La Parole sous le signe

Paris Notre-Dame du 25 février 2021

Bravant l’isolement de la pandémie, les fidèles sourds et malentendants parisiens viennent recevoir la parole de Dieu au cours d’une messe en langue des signes française (LSF) qui leur est dédiée deux fois par mois en plein cœur de Paris. Courte plongée dans cette communauté fervente, au silence habité par le sens.

© Mathilde Morandi

Il faut s’inscrire en avance et la jauge est toujours atteinte. Un dimanche sur deux, une vingtaine de fidèles sourds ou malentendants se retrouvent rue Saint-Jacques, dans la chapelle du premier étage de l’Institut national des jeunes sourds (5e). Du gel à l’entrée, un masque obligatoire, chacun prend place sur des chaises espacées les unes des autres pour marquer une distance sanitaire. De près comme de loin, les regards se croisent, les mots jaillissent sous les doigts et fusent d’un bout à l’autre de la salle. C’est tout un réseau de signes silencieux et animés qui se tisse et abolit la distance. En temps normal, entre cinquante et quatre-vingts fidèles malentendants assistent à ces messes signées mises en place depuis une dizaine d’années par la pastorale des Sourds du diocèse de Paris. Slalomant entre les fidèles qu’il salue avec chaleur, le P. Paul Diemert, aumônier régional des sourds, monte vers l’autel célébrer la messe, secondé par une interprète en LSF. Seul prêtre bilingue de Paris, ses paroles, plus articulées, accompagnées de gestes et d’expressions en LSF, donnent un éclairage incarné aux mots de la liturgie. « Jésus » ainsi se traduit par un signe qui montre avec le majeur l’emplacement des stigmates sur chaque main. Avec « amitié », les doigts recourbés des deux mains se rejoignent sur le cœur. Pour cet entendant qui invite à « se plonger dans le monde des sourds », « célébrer la messe demande une grande présence physique, car c’est toute la personne qui est là », assure-t-il en ajoutant qu’il est toujours « ému » par la grande capacité de tous à se concentrer. L’un après l’autre, les lecteurs qui signent la Bible se succèdent face à l’assemblée.
À leur gauche défi lent les textes de la liturgie sur un écran projeté, pour permettre aux malentendants qui ne maîtrisent pas bien la LSF de suivre.

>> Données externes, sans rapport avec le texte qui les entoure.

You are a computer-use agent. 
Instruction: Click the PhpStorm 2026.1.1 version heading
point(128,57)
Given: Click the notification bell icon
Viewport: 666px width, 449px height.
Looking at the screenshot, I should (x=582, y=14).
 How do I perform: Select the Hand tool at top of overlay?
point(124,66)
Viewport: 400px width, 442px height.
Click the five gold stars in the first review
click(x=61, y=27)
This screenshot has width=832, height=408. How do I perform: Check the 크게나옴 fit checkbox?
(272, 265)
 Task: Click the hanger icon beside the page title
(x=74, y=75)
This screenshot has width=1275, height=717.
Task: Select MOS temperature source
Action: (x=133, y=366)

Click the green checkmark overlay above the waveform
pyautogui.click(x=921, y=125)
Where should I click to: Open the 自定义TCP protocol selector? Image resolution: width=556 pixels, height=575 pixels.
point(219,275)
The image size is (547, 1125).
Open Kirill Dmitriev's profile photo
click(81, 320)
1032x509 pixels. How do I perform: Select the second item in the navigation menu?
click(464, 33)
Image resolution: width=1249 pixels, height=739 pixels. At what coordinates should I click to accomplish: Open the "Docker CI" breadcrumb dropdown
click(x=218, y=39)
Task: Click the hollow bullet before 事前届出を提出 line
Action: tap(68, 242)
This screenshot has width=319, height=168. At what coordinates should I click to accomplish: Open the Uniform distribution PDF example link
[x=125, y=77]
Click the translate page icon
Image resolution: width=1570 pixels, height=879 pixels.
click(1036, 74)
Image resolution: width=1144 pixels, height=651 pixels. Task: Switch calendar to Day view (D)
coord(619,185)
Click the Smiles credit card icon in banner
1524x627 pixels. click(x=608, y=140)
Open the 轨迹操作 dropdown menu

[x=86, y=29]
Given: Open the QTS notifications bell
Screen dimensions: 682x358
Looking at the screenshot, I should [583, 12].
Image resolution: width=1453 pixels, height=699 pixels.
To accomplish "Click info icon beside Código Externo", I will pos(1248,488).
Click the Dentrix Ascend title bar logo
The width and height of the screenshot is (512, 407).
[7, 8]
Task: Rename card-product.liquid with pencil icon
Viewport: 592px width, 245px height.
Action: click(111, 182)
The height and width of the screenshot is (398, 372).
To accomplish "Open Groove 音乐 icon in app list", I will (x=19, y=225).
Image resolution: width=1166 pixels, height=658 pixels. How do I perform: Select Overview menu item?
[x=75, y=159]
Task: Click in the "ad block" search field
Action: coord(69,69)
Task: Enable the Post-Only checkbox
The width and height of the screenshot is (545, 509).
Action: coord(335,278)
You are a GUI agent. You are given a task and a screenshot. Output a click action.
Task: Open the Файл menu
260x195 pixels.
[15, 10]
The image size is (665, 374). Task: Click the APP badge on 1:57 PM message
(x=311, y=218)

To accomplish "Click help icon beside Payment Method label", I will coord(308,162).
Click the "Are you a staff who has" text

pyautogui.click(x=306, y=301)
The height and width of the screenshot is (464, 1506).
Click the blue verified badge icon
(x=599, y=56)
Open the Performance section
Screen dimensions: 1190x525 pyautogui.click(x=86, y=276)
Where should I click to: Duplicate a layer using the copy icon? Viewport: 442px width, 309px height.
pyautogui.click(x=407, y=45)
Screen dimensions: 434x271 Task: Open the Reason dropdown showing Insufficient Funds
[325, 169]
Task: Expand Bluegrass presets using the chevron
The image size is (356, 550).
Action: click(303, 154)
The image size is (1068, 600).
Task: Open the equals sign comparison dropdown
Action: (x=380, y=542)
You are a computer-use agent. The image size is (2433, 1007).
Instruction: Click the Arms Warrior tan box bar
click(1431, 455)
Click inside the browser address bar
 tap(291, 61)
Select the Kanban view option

Livia, jeune maman d’un bébé dont elle prépare le baptême s’avance pour lire un psaume qu’elle a préparé en amont en regardant une vidéo. Son beau profil tourné vers le ciel, elle s’adresse à Dieu d’abord et entonne avec des gestes amples, où il semble qu’elle donne et reçoit en même temps : « Bénissons le Seigneur qui guérit nos blessures. » Elle témoigne après la messe : « Il semblait que Jésus était là avec moi. Cela apporte paix et sagesse de pouvoir lire devant une assemblée. C’est important de comprendre et parler la parole de Dieu. » Equipée d’un masque transparent pour permettre la lecture labiale, appui visuel dont le masque classique prive les malentendants, Agnès Khouas-Petit s’avance vers l’autel pour les annonces. De ses longs doigts fins et le visage rayonnant, elle dit espérer comme beaucoup que le pèlerinage prévu à Lourdes (Hautes-Pyrénées) ait toujours lieu cette année. Pivot depuis deux ans de la pastorale des Sourds au sein du vicariat pour les personnes handicapées, la jeune femme œuvre pour la meilleure inclusion des fidèles dans les paroisses de Paris. « Nous aurions aussi besoin que des prêtres se forment à la LSF pour pouvoir communiquer directement avec les personnes sourdes, célébrer les messes en LSF et faciliter l’accès aux sacrements », encourage-t-elle avec un immense sourire.